The legislative record for the bill is documented through Japan’s House of Councillors, which tracks its passage. This follows earlier steps in which Japan moved to recognize crypto as financial assets.
The first parties affected are the exchanges, issuers, and intermediaries that operate under Japan’s financial framework, since a securities-style regime changes their disclosure and conduct obligations. What is decided is the legal recognition; how the rules apply in practice still depends on implementation and rulemaking by regulators. For related coverage, see $111.1M in Crypto Shorts Liquidated in 60 Minutes: What Happened.
Why the 20% crypto tax shift may not happen until 2028
The move toward a flat 20% tax rate on crypto gains is a separate policy track from the law that has now passed, and it is not yet in force. Tax reform in Japan runs through its own legislative and budget process rather than being bundled automatically with the new market rules.
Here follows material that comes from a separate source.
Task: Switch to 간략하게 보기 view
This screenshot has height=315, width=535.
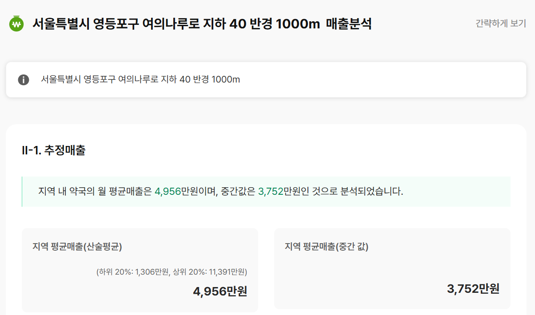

The 20% framing signals alignment with how listed securities are taxed, a lighter treatment than the progressive income rates crypto gains can currently attract. Reporting on Japan’s push to regulate crypto like stocks frames the tax change as part of the growth agenda, according to Bloomberg Tax.
Because the tax measure still has to move through that separate process, a 2028 timeline reflects the gap between the law arriving now and fiscal changes following later. Until then, current taxation rules continue to apply.
What the split timeline means for Japan’s crypto market
A passed law can improve regulatory clarity even while tax reform lags, giving exchanges and issuers a firmer basis for business planning in the near term. That certainty is what firms weighing a Japan presence, such as the SBI and Solana on-chain push, tend to evaluate first.
For traders and investors, the delayed tax change limits the immediate upside, since the lower rate they might benefit from is not yet available. Legal certainty and tax competitiveness are judged differently, and only one of the two has arrived.
The direction of travel is toward treating crypto more like mainstream financial assets, a framing that has fueled speculation about whether Japan could become a larger market for tokens like XRP. That broader shift mirrors regulatory sequencing seen elsewhere, including the SEC’s own rulemaking timeline in the United States.
Disclaimer: This article is for informational purposes only and does not constitute financial or investment advice. Cryptocurrency and digital asset markets carry significant risk. Always do your own research before making decisions.